_Given task_
Put the lines below into a numbered list, skipping any blank lines. Leave out the pictures.

-- BEGIN --

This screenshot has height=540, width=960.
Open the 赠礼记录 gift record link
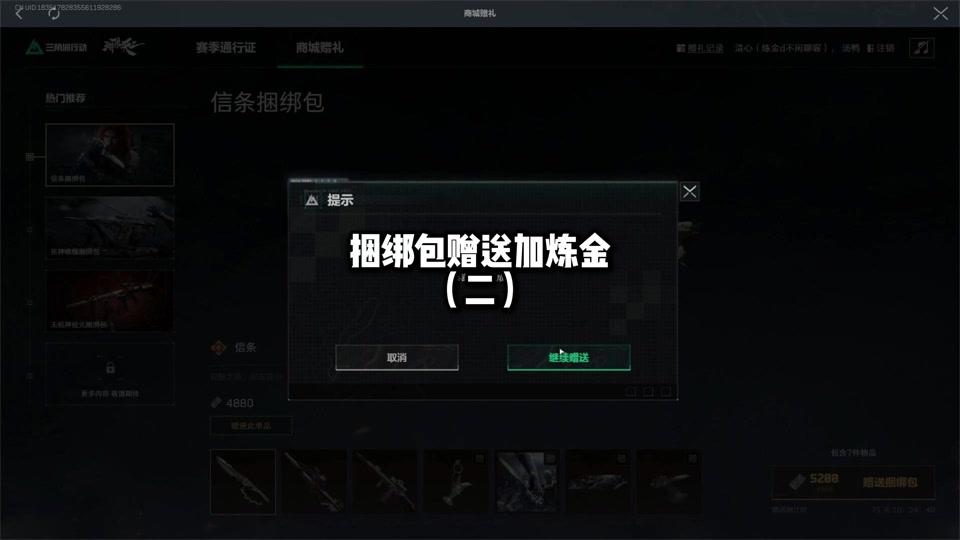[705, 48]
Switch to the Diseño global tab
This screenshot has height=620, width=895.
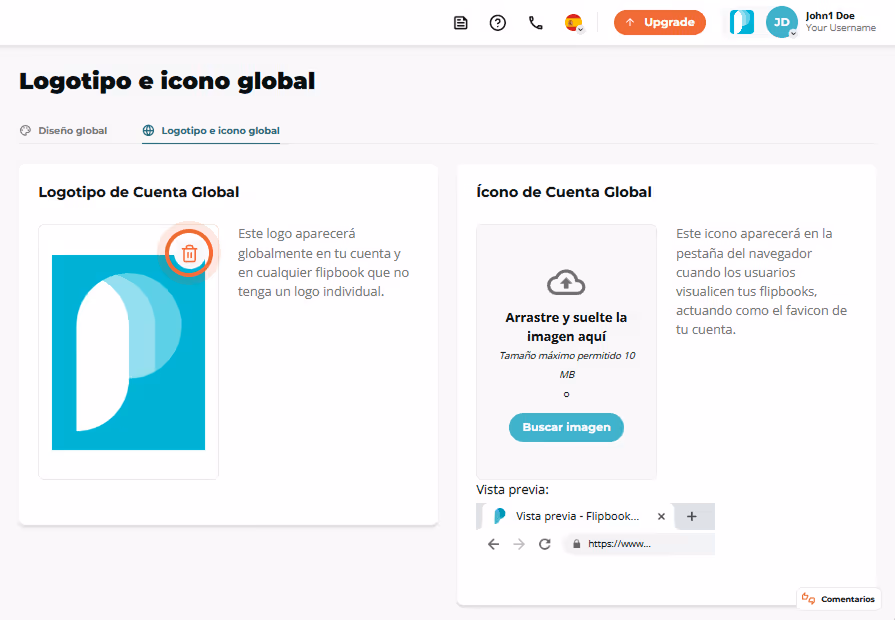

-- END --

_Result of the task_
1. This screenshot has height=540, width=960.
2. Open the 赠礼记录 gift record link
3. [705, 48]
4. Switch to the Diseño global tab
5. This screenshot has height=620, width=895.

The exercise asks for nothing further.